→ **Required work**
Count the lines in the records below that contain the word "will", and give only that count.

→ **Records from a data collection**
* * *
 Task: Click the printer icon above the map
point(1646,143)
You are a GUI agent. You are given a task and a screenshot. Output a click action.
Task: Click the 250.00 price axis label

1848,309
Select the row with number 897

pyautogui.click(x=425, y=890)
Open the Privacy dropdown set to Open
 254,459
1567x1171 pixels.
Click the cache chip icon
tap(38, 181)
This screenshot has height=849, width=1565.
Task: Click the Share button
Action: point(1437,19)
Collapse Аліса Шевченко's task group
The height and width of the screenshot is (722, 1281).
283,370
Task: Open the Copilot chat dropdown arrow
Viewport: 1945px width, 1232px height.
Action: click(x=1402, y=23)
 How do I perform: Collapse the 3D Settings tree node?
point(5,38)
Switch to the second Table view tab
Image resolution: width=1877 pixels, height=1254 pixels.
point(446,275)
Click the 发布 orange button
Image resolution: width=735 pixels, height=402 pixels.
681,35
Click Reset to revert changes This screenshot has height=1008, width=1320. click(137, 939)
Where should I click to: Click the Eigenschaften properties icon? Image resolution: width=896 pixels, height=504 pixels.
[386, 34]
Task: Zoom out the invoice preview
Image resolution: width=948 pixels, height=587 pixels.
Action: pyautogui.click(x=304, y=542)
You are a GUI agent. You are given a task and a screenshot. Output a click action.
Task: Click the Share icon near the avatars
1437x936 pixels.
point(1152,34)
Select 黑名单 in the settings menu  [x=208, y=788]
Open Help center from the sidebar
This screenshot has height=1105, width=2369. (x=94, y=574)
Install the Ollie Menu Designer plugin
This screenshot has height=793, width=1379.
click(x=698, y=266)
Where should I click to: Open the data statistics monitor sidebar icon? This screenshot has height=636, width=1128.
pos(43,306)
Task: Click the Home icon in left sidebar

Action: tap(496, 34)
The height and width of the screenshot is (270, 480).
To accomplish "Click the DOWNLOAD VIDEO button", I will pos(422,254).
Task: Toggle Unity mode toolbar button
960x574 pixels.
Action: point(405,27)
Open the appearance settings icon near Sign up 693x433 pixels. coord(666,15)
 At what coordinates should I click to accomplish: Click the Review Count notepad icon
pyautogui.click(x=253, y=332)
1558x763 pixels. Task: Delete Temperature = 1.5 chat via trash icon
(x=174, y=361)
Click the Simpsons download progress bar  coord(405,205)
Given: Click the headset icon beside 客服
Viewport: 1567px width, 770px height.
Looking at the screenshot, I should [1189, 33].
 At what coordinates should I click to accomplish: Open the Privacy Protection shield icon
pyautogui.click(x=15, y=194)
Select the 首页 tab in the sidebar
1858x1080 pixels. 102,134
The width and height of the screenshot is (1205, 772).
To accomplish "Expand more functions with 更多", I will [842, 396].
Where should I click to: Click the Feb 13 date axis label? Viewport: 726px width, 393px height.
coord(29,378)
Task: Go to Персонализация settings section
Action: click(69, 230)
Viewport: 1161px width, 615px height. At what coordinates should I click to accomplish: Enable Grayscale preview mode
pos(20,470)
* * *
→ **Exercise result**
2